Inspectors said "positive progress" is being made by Dudley Metropolitan Borough Council to improve support for looked-after children, since its children's services department was rated "inadequate" by the inspectorate in April 2016.
Improvements to training and better support for staff, including weekly senior manager briefings, are also praised by inspectors.
A reduction in caseloads for independent reviewing officers, enabling them to spend more time with children, is another area to improve, as are efforts to ensure the views of children are taken into account when considering long-term placements. This was particularly the case through children's attendance at fostering panels.
"There is a shared and determined commitment to improving services for children in Dudley," state inspectors in a letter to the council following their third visit since April 2016.
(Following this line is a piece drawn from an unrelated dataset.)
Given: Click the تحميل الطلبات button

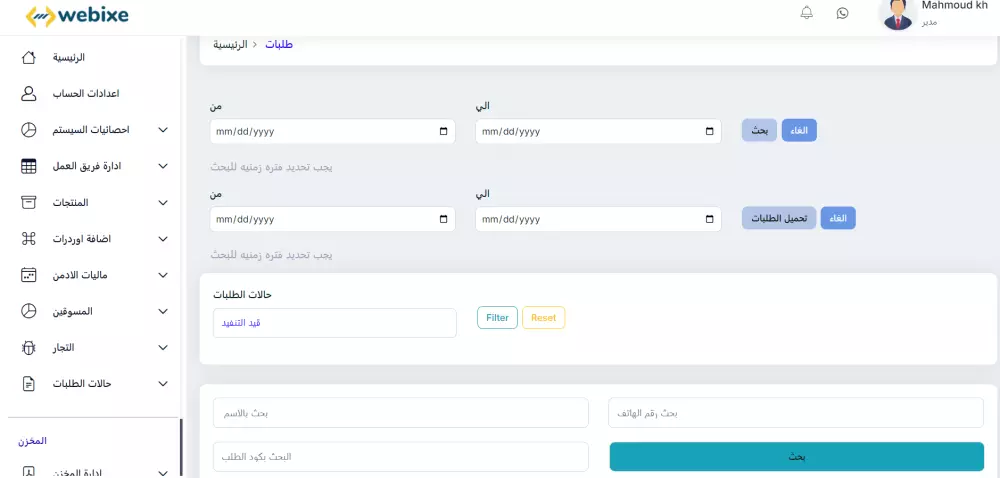Looking at the screenshot, I should pyautogui.click(x=779, y=218).
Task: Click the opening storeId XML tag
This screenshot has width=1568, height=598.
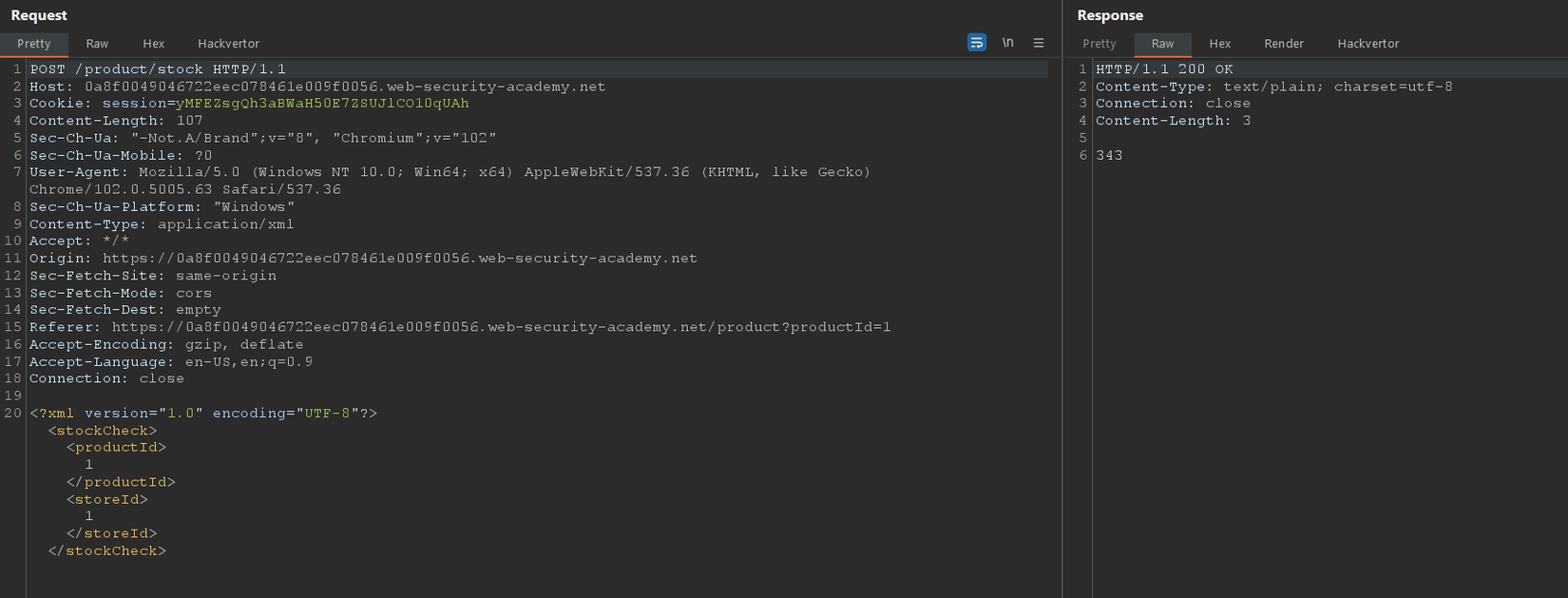Action: 107,500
"Social workers and managers are very proud of their work. They speak highly of the vision of senior managers, who have established a culture of positivity and, most importantly, a culture of ‘can do and will do', in which the needs of children are paramount.
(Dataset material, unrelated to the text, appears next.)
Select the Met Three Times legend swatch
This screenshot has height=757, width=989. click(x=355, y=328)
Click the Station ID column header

"The local authority knows that further improvement must be made to ensure that all children receive consistent and timely support. It is systematically and diligently addressing the actions in the improvement plan and this work is beginning to make a positive difference to children."
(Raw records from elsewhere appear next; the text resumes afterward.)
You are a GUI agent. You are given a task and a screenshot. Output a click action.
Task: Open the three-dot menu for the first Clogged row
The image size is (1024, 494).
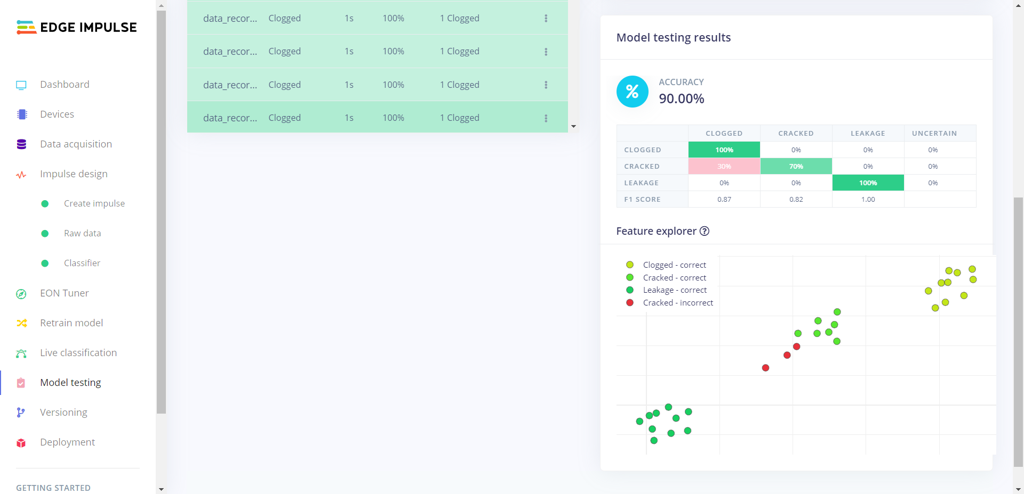(x=546, y=18)
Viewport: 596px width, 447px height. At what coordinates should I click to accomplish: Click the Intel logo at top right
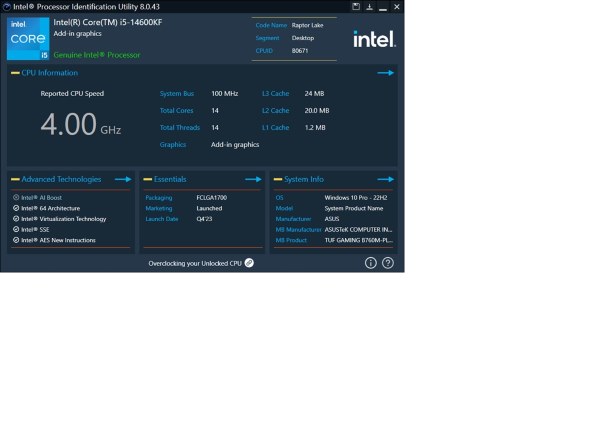click(374, 39)
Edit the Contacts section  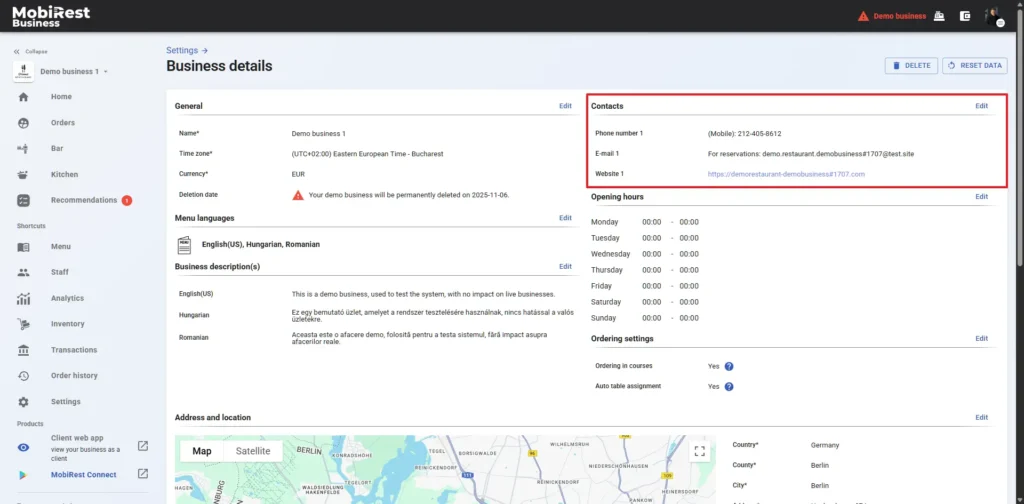coord(981,106)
However, inspectors remain concerned that the council still relies too much on temporary social workers - while the use of agency staff has reduced in the past year, it is still high.
"This instability means that some children do not benefit from enduring relationships with their social workers," states the inspectors' letter to the council.
Further work is also needed to improve support for family or friends who take on caring responsibilities.
When Dudley was handed its inadequate rating, inspectors had been so concerned about the quality of child protection services that they referred 21 cases back to the council warning that immediate action was needed to ensure their safety.
A commissioner was appointed to oversee the children's services department due to the severity of Ofsted's concerns.
Despite this, last August, Education Secretary Justine Greening granted Dudley more time to improve before deciding whether its responsibility for children's services should be removed.